[Opening Data provided section]

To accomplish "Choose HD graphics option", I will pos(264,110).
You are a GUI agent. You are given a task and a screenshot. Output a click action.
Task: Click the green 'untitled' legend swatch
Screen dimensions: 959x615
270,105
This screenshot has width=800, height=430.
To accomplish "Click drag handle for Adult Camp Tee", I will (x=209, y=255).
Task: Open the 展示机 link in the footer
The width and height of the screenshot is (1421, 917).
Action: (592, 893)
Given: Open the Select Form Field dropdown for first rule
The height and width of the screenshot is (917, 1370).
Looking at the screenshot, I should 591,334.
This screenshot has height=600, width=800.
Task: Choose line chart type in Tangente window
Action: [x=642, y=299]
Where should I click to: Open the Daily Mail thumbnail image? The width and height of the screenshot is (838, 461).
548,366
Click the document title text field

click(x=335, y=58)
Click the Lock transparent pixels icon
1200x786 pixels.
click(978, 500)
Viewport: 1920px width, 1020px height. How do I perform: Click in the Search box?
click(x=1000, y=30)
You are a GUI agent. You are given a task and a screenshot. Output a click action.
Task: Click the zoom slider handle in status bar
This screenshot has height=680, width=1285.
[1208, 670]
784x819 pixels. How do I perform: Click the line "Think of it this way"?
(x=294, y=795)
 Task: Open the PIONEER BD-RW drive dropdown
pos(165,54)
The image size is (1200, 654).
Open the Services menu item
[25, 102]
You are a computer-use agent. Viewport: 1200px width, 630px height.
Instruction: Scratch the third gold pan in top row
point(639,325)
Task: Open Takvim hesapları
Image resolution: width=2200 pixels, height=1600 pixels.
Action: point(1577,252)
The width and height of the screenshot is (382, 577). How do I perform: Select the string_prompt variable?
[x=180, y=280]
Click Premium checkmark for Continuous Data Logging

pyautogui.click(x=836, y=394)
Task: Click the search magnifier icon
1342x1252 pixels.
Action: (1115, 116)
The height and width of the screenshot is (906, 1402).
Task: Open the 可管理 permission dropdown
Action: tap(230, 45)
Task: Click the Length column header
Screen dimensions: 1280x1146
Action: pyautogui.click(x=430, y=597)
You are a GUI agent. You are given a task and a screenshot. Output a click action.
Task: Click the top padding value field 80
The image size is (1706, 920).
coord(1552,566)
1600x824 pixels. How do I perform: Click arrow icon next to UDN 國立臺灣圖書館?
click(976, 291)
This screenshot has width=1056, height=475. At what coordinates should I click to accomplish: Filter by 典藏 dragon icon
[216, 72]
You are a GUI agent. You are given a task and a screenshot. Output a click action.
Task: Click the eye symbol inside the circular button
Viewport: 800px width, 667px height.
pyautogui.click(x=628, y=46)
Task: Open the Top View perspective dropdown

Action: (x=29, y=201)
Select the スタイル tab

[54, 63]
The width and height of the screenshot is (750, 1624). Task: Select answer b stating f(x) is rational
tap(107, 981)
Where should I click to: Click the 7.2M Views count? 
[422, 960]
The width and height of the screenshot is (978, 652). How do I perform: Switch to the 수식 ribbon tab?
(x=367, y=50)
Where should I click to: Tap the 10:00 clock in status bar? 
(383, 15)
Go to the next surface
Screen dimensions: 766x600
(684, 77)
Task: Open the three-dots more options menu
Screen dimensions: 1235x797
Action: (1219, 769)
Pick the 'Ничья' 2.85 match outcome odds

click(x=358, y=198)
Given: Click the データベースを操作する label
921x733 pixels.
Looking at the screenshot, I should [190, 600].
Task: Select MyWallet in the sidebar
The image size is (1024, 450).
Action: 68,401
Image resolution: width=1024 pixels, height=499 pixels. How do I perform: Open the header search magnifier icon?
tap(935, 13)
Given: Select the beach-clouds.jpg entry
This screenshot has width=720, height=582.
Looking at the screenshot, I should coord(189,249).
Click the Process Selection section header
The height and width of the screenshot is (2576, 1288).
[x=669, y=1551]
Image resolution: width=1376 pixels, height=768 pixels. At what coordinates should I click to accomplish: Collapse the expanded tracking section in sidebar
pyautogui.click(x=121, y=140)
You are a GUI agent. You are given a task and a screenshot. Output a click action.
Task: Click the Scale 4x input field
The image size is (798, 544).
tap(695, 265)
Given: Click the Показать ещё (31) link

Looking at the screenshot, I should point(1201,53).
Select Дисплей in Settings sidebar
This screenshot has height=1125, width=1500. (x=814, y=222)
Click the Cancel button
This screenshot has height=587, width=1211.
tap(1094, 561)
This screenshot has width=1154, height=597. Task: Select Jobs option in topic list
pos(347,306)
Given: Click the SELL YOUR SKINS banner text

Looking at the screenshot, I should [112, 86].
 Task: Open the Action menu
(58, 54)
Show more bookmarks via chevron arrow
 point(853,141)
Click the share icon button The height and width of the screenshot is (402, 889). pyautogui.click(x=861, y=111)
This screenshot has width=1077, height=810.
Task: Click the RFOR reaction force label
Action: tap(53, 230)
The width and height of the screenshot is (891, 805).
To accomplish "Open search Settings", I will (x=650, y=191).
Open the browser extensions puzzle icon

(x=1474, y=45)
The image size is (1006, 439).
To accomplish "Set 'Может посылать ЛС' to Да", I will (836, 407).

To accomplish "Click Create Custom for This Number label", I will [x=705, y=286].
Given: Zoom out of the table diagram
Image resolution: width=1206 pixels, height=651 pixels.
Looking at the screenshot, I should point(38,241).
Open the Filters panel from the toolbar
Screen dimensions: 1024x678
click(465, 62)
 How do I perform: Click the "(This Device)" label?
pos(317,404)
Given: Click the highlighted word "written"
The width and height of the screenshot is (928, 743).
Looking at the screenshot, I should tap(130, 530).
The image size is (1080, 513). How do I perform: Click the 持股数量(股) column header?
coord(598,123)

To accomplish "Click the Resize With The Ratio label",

[Closing Data provided section]

Among the records above, find each line containing the string "handle" and copy it.

| Task result |
To accomplish "Click drag handle for Adult Camp Tee", I will (x=209, y=255).
Task: Click the zoom slider handle in status bar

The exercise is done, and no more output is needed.